Using SciTech Memory Profiler for Windows 8 Store Apps

By | June 8, 2013

Heading toward the app submission finish line with our new Windows 8 Store App I was wrapping up the remaining functional bugs and we had a moment to breath. Of course with that extra time I started to poke around at performance and asked about our expected usage. They didn’t have an idea so we pull some heavy usage tests out of thin air and threw them at the application. It buckled, taking just over a minute to start the main process after connecting to a server. The Visual Studio tools for profiling and performance analysis are awesome, but were grayed out for my application! I could only do CPU profiling using the build in performance wizard so I started looking elsewhere. Specifically it would not let me do the Visual Studio Performance Wizard for Implementation or Memory profiling. I downloaded every application that was recommended on StackOverflow but SciTech Memory Profiler was what did it for me.

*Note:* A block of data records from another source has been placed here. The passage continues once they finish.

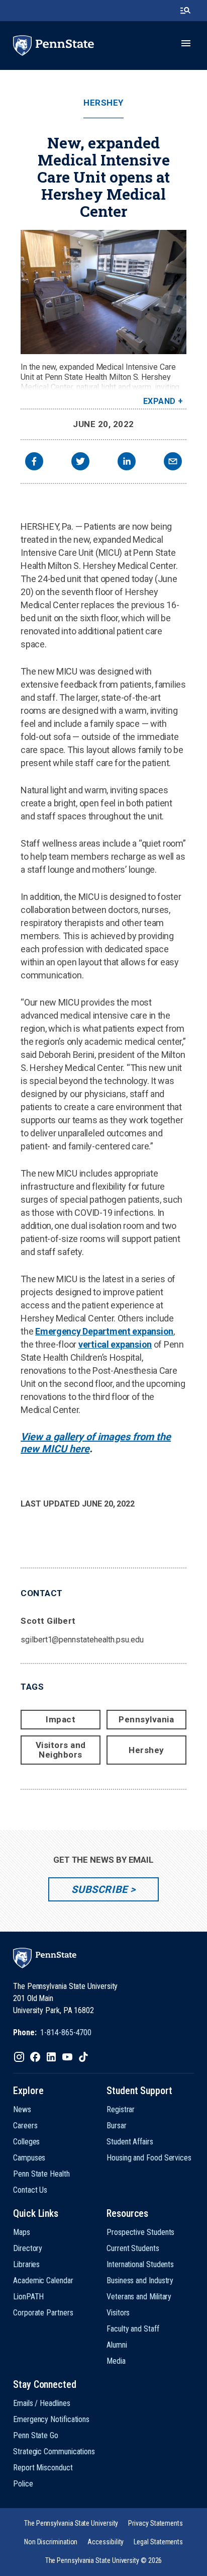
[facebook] (34, 462)
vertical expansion (115, 1344)
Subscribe (99, 1889)
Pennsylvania (146, 1719)
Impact (60, 1719)
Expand (159, 401)
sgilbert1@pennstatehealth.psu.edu (82, 1639)
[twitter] (80, 462)
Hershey (103, 103)
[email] (173, 462)
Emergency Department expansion (104, 1331)
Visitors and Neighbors (61, 1750)
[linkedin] (127, 462)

Installation was pretty simple, it integrated right into Visual Studio. I built my application and pulled it up on one window with the profiler on the other. I loved using the real-time profiling, watching the memory usage rise was fun, and disconcerting. I looked through the function calls, seeing where all my time was being used and it ended up being an inefficiency in how I spooled up a pool of WebViews. There was a still a lingering memory leak though, and after a few more hours of digging around I found out I made a very newbie mistake of not removing my event listeners, which prevented old pages from being garbage collected completely.

I could not get the build in Visual Studio tools to provide any of this functionality, so SciTech was a savior in that respect. One improvement I would like to see however is the ability to debug my application from within the Surface Simulator which I couldn’t figure out how to get working.